While playing with SGD on lesson 2, I came up with a simple idea to improve training and avoiding the need to tune the learning rate.
Vanilla SGD is based on steps: it computes the gradient, makes an small step (according to the learning rate) and then repeat it for the new weights. It looks like a kind of blind algorithm, that only can scan the very close surrounding through its white cane. Additionally, tuning the learning rate is critical to achieve a good performance.
Basically, the idea is to take “walks”, instead of “steps”. The sequence for each iteration is as follows:
- Compute the gradient: getting a promising direction to explore.
- Walk: Compute multiple steps (sets of new weights) by using the same gradient, but different learning rates. It can be thought as walking multiple steps in a linear path following the gradient direction, but of different distances.
- Compute the loss for every step and choose the step with the lower loss.
- Compute the gradient of the best step and use it to update the weights (the others non-optimal steps are dismissed).
Here is the notebook with the implementation and some experiments I run:
In a training loop, I think backprop is the more computationally demanding task. So, it makes sense to squeeze the hard-to-compute gradients and use them multiple times with different learning rates.
I guess it could complement with optimized learning algorithms, like adam, RMSprop, etc. Unlike those algorithms that leverage on the training history (momentum) to adjust the learning rate, this technique can adjust the learning rate very fast in every iteration. I will try to run some experiments.
An optimization could be to use vanilla SGD on most iterations and this technique once in a while.
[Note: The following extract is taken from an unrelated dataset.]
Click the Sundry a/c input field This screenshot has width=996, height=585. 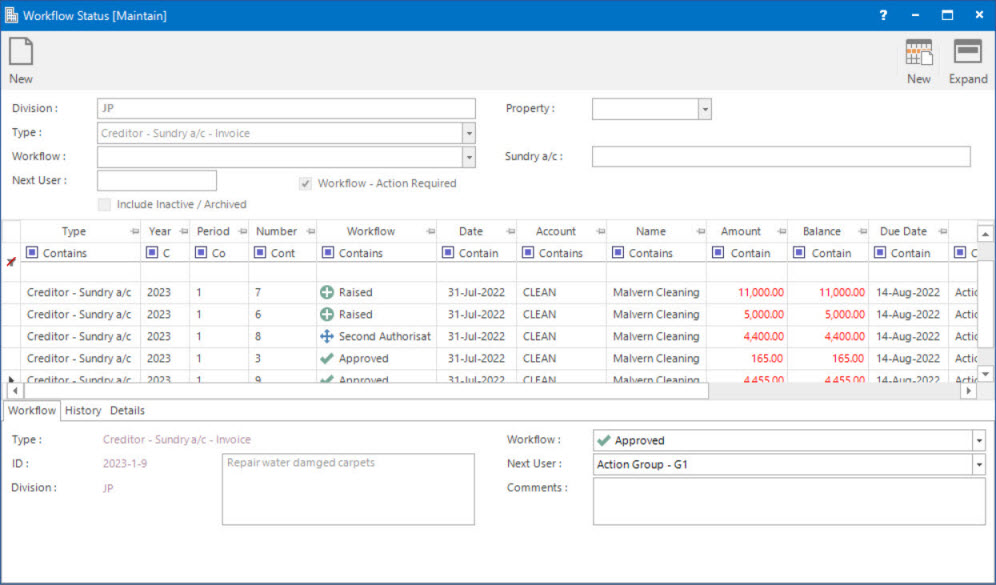(x=780, y=157)
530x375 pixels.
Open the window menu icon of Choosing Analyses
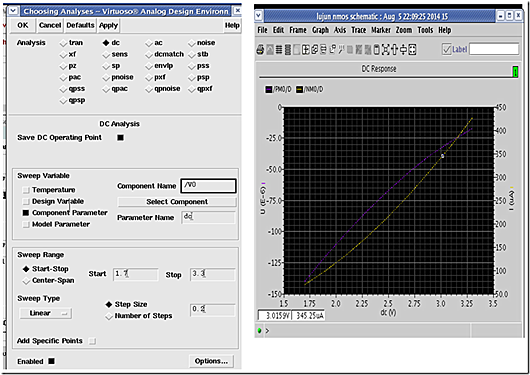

This would allow to run faster, but also providing the freedom to adjust learning rates quickly.
I performed same basic benchmark, with the following conclusions:
- Usually trains faster than vanilla SGD, since it converges in less epochs.
- It shows low-variance training time, unlike vanilla SGD that trains a little bit faster if tuned with the optimal learning rate, but can take much longer with sub-optimal learning rates.
There are a lot of questions that came to my mind:
- Does this technique already exist?
- Is it useful/applicable or there are important drawbacks?
- How it would behave with more complex networks and higher dimensional data?
I’m eager to receive some feedback!